Problèmes de philosophie
par Bertrand Russell (1912)
Chapitre 1. APPARENCE ET RÉALITÉ
Existe-t-il au monde une connaissance dont la certitude soit telle qu'aucun homme raisonnable ne puisse la mettre en doute? Cette question qui, à première vue, pourrait paraître simple, est en réalité l'une des plus difficiles. Lorsque nous nous serons rendu compte des obstacles qui s'opposent à une réponse spontanée et optimiste, nous serons sur la bonne voie en ce qui concerne l'étude de la philosophie; en effet, la philosophie est simplement une tentative pour répondre à des questions de ce genre, non pas à la légère ou dogmatiquement, comme on le fait pour les choses de la vie ordinaire, et même pour les questions scientifiques, mais en exerçant notre sens critique, après avoir examiné tous les éléments qui rendent de telles questions troublantes et après nous être rendu compte de toute l'incertitude, de toute la confusion que dissimulent nos idées courantes.
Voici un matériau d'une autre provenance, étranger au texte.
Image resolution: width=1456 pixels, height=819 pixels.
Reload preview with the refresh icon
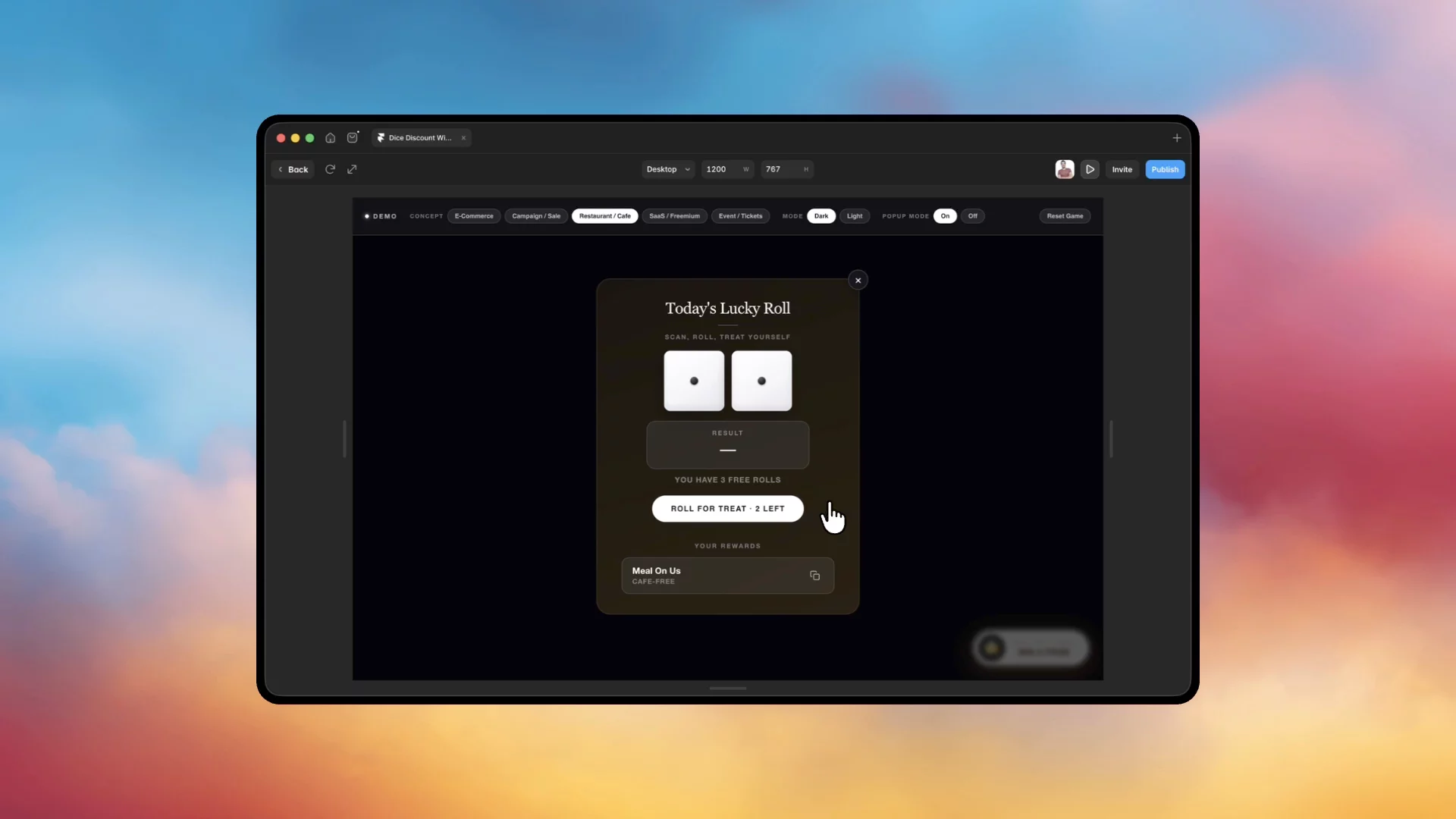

Dans la vie quotidienne, nous déclarons certaines de nombreuses données; or, en les analysant de plus près, elles sont en réalité si pleines de contradictions que seule une réflexion suivie nous permet de définir ce qu'il nous est vraiment permis de croire. Dans notre recherche d'une certitude, il est naturel d'étudier en premier lieu notre réaction du moment et, en un sens, nous pouvons certainement en tirer quelque données. Mais toute affirmation concernant la connaissance fondée sur nos observations directes, Ainsi, il me paraît qu'en ce moment je suis assis sur une chaise devant une table d'une forme particulière, sur laquelle je vois des feuilles de papier couvertes d'écriture ou de caractères d'imprimerie. En tournant la tête je vois par la fenêtre des maisons, des nuages et du soleil. Je crois que le soleil est distant de la terre d'environ 149 millions de kilomètres, que c'est un globe de feu, de nombreuses fois plus gros que la terre, et que, à cause de la rotation de celle-ci, le soleil se lève chaque matin, et qu'il en sera ainsi pendant un temps indéterminé. Je crois que, si une autre personne normale entre dans la pièce où je me trouve, elle verra les mêmes chaises, les mêmes tables, les mêmes papiers et les mêmes livres que moi; et que la table que je vois je sais que c'est elle que je touche de ma main. Tout cela est si évident qu'il est presque inutile d'en parler, sauf s'il s'agit de répondre à quelqu'un qui mettrait en doute ma connaissance. Pourtant, de cela on peut douter raisonnablement, et toutes ces assertions demandent à être minutieusement discutées si nous voulons être sûrs que nous les avons faites sous une forme absolument véridique.